Peroxidative Hemolysis of Red Blood Cells from Patients with Abetalipoproteinemia (Acanthocytosis)*

Abstract

The effect of peroxidative stress on tissue was studied by exposure of red blood cells (RBC) from patients with abetalipoproteinemia to minute amounts of H₂O₂in vitro. Red blood cells from untreated patients showed a marked sensitivity to H₂O₂, as evidenced by hemolysis and lipid peroxidation (peroxidative hemolysis). The appearance of lipid peroxidation products in sensitive cells after exposure to H₂O₂ was indicated by 1) increases in the 2-thiobarbituric acid (TBA) reaction of trichloroacetic acid extracts, 2) increases in ultraviolet light absorbency of lipid extracts, and 3) decreases in polyunsaturated fatty acids. These changes were accompanied by a decrease in phosphatidyl ethanolamine and phosphatidyl serine in the RBC lipid extract. Similar lipid changes on exposure to H₂O₂ were observed in the RBC from vitamin E-deficient rats. Treatment of the patients with d-α-tocopherol polyethylene glycol succinate by mouth, or addition of dl-α-tocopherol to the incubation medium protected the RBC from peroxidative hemolysis.
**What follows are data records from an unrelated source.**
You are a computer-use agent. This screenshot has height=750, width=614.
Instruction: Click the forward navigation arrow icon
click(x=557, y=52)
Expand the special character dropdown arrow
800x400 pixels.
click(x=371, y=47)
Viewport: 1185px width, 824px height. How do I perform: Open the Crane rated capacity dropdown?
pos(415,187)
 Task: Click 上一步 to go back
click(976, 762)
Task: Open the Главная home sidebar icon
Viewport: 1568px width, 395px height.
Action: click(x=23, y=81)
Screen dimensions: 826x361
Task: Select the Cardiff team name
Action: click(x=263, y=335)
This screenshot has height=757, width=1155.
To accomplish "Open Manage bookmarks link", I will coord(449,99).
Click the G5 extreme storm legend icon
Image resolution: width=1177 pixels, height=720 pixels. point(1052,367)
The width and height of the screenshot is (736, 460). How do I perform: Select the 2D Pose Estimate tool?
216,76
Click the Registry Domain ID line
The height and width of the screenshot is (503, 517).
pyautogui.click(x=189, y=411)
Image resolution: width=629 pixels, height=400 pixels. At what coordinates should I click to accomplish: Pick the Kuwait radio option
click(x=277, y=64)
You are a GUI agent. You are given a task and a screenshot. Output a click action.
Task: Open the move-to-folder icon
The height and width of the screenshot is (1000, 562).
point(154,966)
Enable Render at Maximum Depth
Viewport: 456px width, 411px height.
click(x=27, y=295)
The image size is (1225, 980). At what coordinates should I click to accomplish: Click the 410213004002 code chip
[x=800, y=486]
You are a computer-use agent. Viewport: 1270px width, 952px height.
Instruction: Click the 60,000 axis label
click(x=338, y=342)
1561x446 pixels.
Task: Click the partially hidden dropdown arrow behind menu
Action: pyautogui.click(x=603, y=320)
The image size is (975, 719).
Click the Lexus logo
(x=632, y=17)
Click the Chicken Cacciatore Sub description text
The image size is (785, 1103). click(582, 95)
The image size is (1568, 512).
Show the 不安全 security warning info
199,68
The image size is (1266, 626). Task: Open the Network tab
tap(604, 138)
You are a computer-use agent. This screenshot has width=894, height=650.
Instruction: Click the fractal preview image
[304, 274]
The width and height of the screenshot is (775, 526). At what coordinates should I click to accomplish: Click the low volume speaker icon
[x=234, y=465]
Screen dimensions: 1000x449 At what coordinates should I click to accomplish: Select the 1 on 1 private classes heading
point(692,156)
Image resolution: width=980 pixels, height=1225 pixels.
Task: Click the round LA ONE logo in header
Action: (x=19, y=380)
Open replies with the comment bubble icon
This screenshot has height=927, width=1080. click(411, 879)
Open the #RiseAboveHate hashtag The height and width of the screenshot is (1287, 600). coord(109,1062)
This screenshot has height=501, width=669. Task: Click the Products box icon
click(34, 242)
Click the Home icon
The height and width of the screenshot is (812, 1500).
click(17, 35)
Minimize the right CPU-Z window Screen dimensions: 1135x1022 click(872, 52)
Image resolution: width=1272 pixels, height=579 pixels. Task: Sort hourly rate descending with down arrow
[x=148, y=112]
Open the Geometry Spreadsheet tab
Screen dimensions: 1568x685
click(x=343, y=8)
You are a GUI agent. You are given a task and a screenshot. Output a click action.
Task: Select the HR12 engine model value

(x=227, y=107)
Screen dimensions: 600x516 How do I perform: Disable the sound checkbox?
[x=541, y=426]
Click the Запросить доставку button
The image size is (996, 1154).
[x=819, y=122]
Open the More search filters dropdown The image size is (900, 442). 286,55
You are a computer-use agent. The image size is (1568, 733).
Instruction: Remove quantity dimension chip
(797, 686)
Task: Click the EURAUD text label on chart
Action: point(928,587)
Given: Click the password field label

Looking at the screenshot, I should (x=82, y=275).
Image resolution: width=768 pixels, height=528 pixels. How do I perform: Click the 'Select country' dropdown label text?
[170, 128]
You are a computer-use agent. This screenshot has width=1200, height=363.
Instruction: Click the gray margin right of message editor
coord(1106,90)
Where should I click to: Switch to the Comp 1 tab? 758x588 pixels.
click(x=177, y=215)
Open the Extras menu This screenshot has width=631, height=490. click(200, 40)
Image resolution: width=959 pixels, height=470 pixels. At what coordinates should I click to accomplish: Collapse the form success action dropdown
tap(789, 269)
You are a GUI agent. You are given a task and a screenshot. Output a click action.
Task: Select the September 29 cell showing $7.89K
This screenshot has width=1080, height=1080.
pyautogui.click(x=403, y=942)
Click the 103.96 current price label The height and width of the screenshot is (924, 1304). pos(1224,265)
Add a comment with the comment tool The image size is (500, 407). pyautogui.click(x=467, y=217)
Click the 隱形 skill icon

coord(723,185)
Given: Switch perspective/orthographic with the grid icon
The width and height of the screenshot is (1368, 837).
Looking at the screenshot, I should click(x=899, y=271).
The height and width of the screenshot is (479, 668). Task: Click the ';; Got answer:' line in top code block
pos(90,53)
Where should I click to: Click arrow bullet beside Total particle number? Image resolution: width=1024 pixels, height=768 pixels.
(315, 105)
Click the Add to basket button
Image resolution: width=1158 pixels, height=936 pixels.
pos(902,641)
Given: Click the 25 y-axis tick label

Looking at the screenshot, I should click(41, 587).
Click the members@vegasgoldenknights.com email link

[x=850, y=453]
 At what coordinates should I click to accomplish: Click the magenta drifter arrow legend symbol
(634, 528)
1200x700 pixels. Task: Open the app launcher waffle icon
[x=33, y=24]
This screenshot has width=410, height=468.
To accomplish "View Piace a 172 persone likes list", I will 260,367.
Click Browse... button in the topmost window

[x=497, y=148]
Tocopherol appears to provide a primary biologic defense against peroxidative hemolysis. The presence of nitrite or carbon monoxide, which produced methemoglobin and carboxyhemoglobin, respectively, inhibited peroxidative changes, suggesting a catalytic role for oxy- or deoxyhemoglobin. Substances that prevented lipid peroxidation also prevented hemolysis; in addition, lipid peroxidation appeared to precede hemolysis. These observations suggested that hemolysis was a consequence of lipid peroxidation.